◆ Records for the task
----

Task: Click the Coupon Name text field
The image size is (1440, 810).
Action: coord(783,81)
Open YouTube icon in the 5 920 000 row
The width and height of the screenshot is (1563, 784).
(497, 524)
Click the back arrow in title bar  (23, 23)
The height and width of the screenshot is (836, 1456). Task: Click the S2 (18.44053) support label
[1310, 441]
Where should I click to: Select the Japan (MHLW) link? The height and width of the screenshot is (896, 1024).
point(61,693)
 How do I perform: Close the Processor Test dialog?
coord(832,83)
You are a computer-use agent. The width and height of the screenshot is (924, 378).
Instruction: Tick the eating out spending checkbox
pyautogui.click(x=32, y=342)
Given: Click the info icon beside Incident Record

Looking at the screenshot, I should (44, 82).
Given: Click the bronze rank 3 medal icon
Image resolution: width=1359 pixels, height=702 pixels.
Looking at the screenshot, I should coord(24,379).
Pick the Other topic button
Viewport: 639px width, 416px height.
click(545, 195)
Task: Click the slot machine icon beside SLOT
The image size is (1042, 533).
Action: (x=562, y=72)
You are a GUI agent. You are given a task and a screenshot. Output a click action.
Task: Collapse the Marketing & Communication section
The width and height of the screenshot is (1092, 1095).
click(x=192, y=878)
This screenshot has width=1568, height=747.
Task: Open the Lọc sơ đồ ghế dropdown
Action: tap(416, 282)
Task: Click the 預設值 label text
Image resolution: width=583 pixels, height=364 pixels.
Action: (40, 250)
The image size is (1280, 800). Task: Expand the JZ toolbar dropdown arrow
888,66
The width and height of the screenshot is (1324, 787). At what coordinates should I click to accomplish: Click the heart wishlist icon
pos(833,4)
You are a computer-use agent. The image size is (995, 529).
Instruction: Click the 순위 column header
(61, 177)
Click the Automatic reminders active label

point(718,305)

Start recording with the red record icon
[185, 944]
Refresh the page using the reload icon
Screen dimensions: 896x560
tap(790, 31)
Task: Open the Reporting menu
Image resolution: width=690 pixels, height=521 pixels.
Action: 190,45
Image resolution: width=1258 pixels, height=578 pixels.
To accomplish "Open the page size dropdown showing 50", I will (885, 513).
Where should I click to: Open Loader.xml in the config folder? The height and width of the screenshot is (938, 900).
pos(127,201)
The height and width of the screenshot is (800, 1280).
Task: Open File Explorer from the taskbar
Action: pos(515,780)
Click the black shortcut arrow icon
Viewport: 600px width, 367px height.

----

◆ What to produce
Among the records above, which lines hold the word "computer"? Copy each one.

◆ Answer below
You are a computer-use agent. The width and height of the screenshot is (924, 378).
You are a computer-use agent. The image size is (995, 529).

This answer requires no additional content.